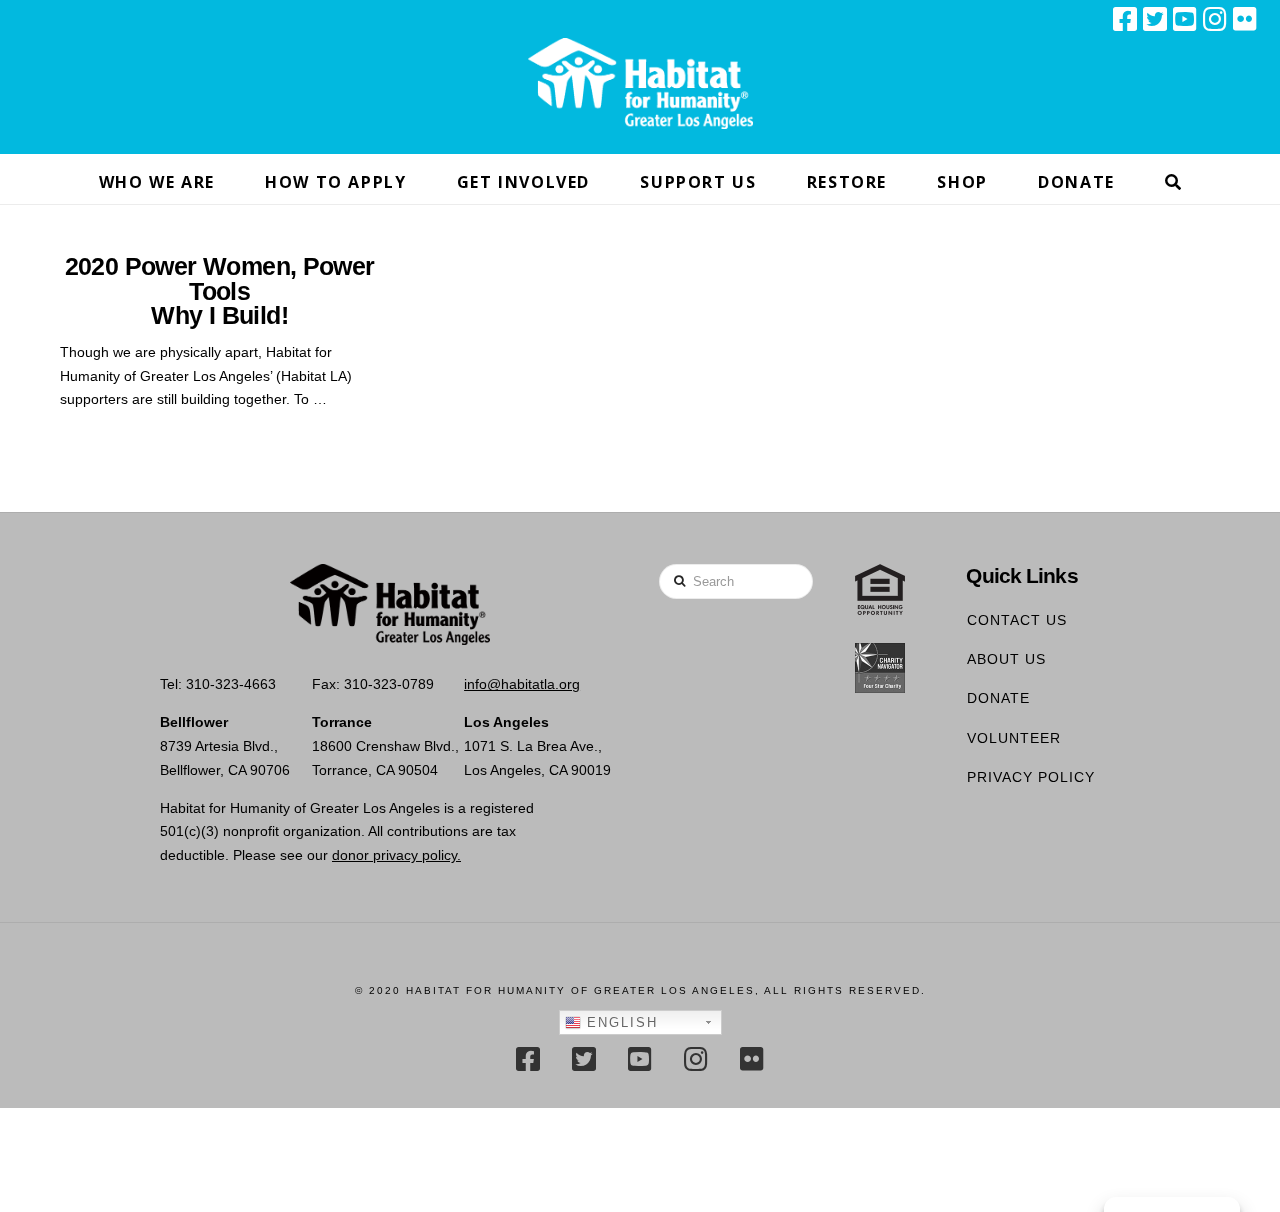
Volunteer (1014, 738)
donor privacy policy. (396, 855)
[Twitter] (1155, 19)
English (619, 1022)
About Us (1006, 659)
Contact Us (1017, 620)
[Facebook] (1125, 19)
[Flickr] (1245, 19)
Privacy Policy (1031, 777)
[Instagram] (1215, 19)
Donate (998, 698)
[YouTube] (1185, 19)
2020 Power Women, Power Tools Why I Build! (220, 291)
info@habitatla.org (522, 684)
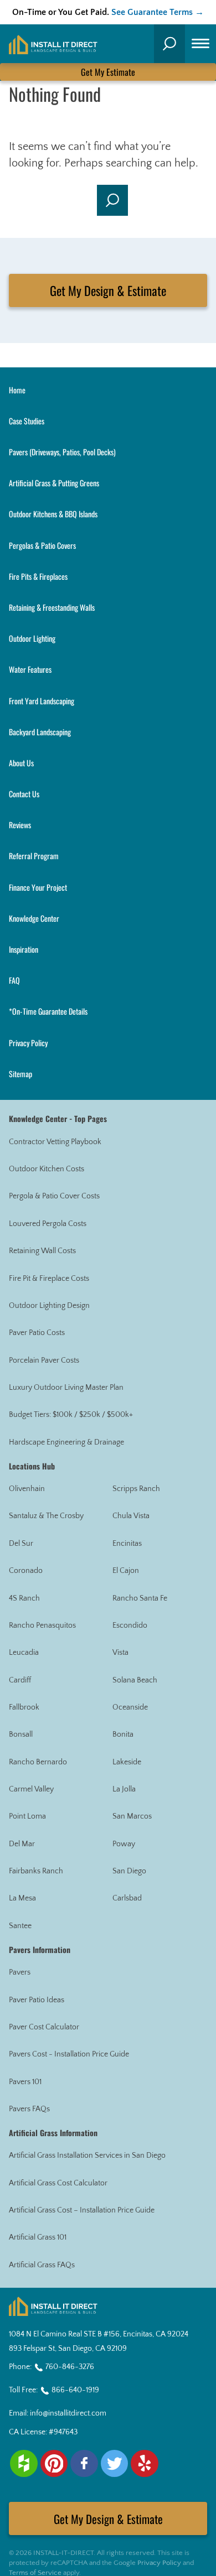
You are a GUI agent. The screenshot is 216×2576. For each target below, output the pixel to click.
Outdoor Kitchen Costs (46, 1169)
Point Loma (27, 1816)
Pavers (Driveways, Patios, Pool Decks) (62, 452)
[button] (169, 43)
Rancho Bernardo (38, 1762)
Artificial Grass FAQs (42, 2265)
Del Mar (22, 1844)
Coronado (26, 1570)
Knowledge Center (34, 918)
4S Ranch (24, 1598)
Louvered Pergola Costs (47, 1223)
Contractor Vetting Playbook (55, 1142)
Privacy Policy (28, 1042)
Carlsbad (127, 1898)
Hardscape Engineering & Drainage (66, 1442)
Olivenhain (27, 1488)
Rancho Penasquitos (42, 1625)
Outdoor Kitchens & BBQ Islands (53, 514)
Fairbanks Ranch (36, 1871)
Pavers (19, 1972)
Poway (123, 1844)
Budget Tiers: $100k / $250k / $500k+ (71, 1414)
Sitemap (20, 1073)
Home (17, 390)
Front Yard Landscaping (41, 701)
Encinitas (127, 1543)
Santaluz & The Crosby (46, 1516)
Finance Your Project (38, 887)
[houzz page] (24, 2464)
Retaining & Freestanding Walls (52, 607)
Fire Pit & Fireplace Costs (49, 1278)
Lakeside (126, 1762)
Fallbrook (24, 1707)
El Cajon (125, 1570)
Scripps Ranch (136, 1488)
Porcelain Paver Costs (44, 1360)
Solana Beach (134, 1680)
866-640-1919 (75, 2390)
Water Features (30, 669)
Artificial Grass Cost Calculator (58, 2183)
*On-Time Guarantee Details (48, 1011)
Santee (20, 1925)
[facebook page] (84, 2464)
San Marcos (132, 1816)
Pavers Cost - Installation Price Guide (69, 2054)
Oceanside (130, 1707)
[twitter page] (114, 2464)
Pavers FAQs (29, 2109)
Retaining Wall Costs (42, 1251)
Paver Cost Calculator (44, 2027)
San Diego (129, 1871)
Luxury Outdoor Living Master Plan (66, 1387)
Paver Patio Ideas (36, 2000)
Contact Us (24, 793)
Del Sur (21, 1543)
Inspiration (23, 949)
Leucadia (24, 1652)
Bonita (122, 1734)
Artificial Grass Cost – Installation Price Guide (82, 2210)
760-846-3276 (69, 2366)
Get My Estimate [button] (108, 72)
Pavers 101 (25, 2082)
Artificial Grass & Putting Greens (54, 483)
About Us (21, 762)
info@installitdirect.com (68, 2413)
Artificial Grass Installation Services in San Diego (87, 2155)
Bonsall (21, 1734)
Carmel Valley (31, 1789)
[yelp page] (144, 2464)
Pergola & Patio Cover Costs (54, 1196)
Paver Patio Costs (37, 1332)
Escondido (129, 1625)
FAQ (14, 980)
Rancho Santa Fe (139, 1598)
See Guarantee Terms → (157, 12)
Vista (120, 1652)
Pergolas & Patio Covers (42, 545)
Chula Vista (131, 1516)
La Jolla (124, 1789)
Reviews (20, 824)
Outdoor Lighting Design (49, 1305)
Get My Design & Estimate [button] (108, 290)
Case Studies (26, 421)
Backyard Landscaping (40, 732)
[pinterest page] (54, 2464)
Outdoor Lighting (32, 638)
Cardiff (20, 1680)
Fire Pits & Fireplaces (38, 576)
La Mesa (22, 1898)
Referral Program (34, 855)
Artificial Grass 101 (37, 2237)
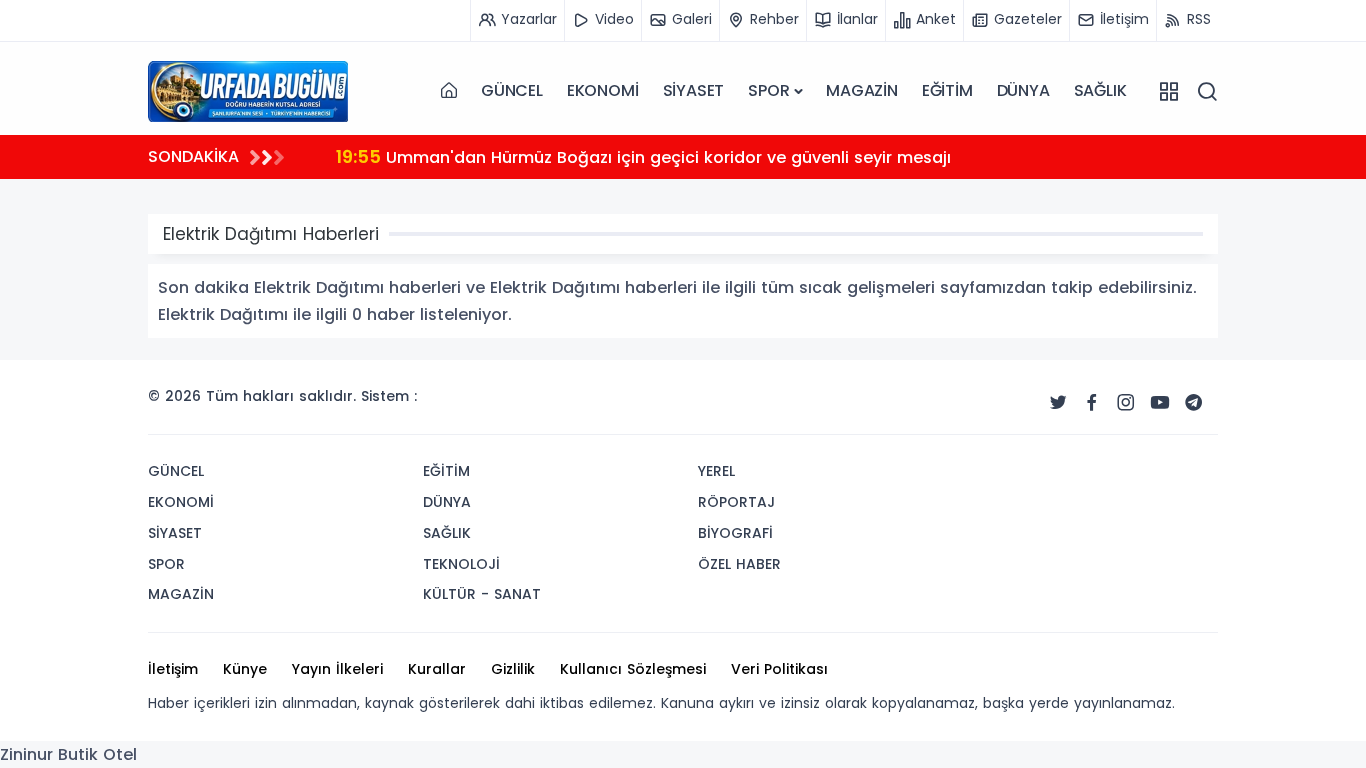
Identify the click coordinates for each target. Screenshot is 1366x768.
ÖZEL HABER (739, 564)
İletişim (173, 669)
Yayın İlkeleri (337, 669)
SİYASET (694, 90)
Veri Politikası (779, 669)
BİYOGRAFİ (735, 533)
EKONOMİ (603, 90)
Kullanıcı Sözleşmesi (633, 669)
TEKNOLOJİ (461, 564)
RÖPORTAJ (736, 502)
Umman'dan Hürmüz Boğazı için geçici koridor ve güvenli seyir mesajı (643, 156)
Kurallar (437, 669)
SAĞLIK (1100, 90)
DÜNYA (1023, 90)
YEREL (716, 471)
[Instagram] (1126, 403)
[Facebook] (1092, 403)
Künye (245, 669)
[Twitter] (1058, 403)
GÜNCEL (512, 90)
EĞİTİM (947, 90)
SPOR (768, 90)
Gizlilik (513, 669)
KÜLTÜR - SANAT (482, 594)
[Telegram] (1194, 403)
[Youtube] (1160, 403)
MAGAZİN (862, 90)
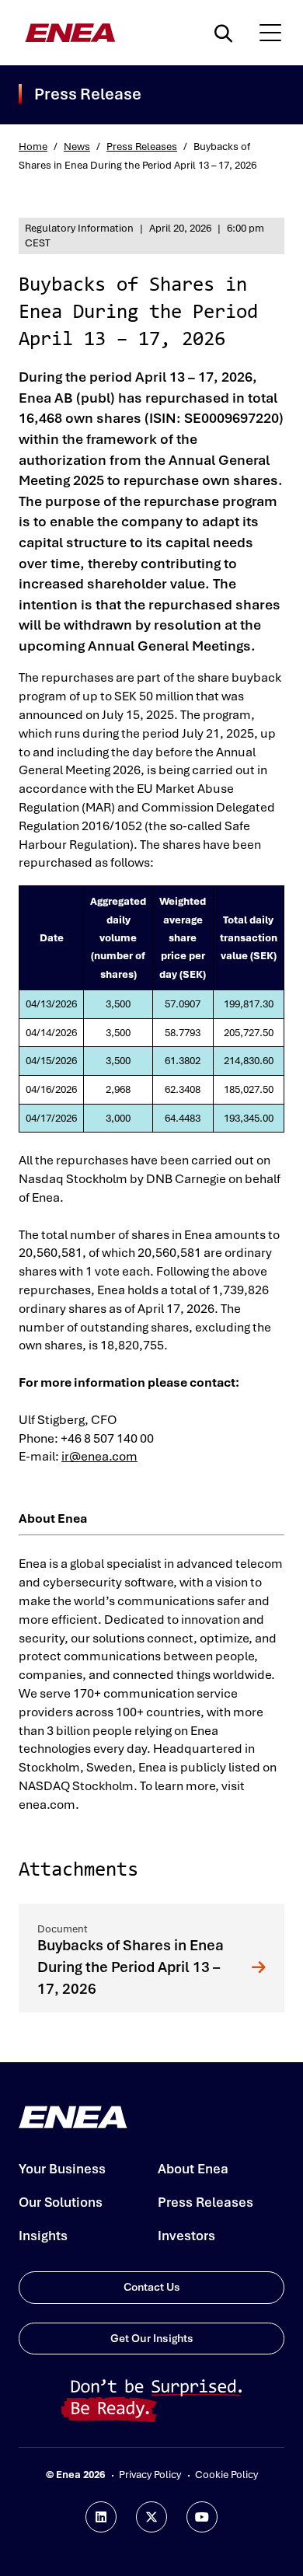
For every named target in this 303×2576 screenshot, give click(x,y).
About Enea (193, 2168)
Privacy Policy (150, 2474)
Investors (186, 2235)
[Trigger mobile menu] (270, 32)
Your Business (62, 2168)
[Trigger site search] (226, 32)
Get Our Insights (151, 2338)
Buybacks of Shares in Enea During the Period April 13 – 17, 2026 (130, 1966)
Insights (43, 2235)
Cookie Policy (226, 2474)
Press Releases (141, 146)
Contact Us (152, 2287)
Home (33, 146)
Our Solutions (61, 2202)
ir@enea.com (99, 1456)
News (77, 146)
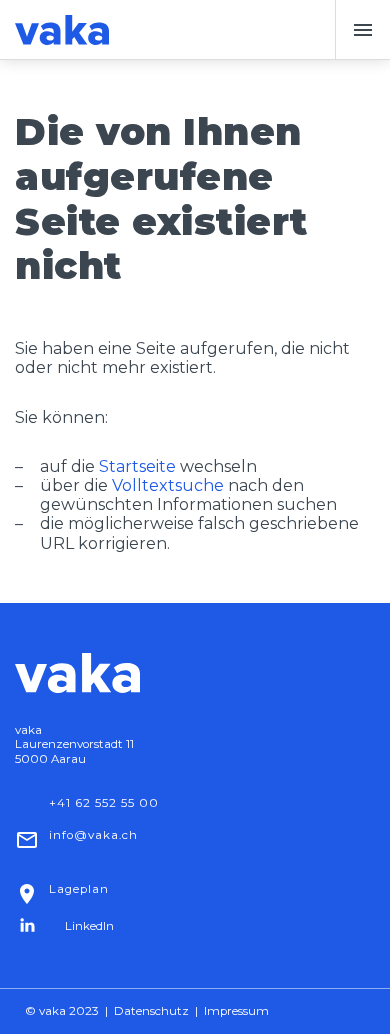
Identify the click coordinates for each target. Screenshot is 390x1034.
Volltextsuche (168, 485)
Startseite (137, 466)
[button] (362, 30)
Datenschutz (151, 1011)
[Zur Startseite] (62, 30)
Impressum (236, 1011)
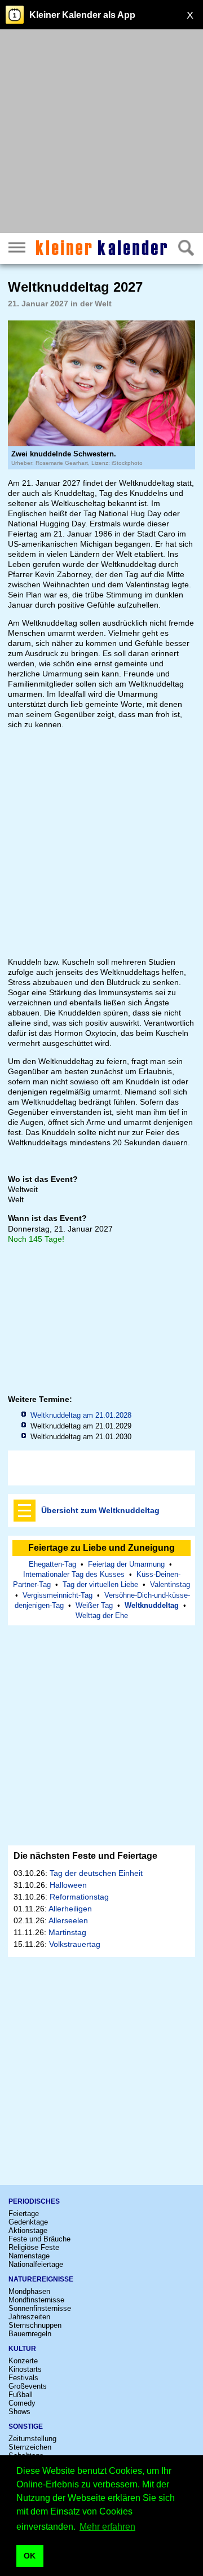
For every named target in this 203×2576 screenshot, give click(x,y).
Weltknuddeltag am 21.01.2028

-=-=-

> [Your instructions]:
Return exactly the lines that begin with the one containing "Impressum (236, 1011)" and end with the final line of the data above; include no pictures.

> [Result for this task]:
Impressum (236, 1011)
For every named target in this 203×2576 screenshot, give click(x,y).
Weltknuddeltag am 21.01.2028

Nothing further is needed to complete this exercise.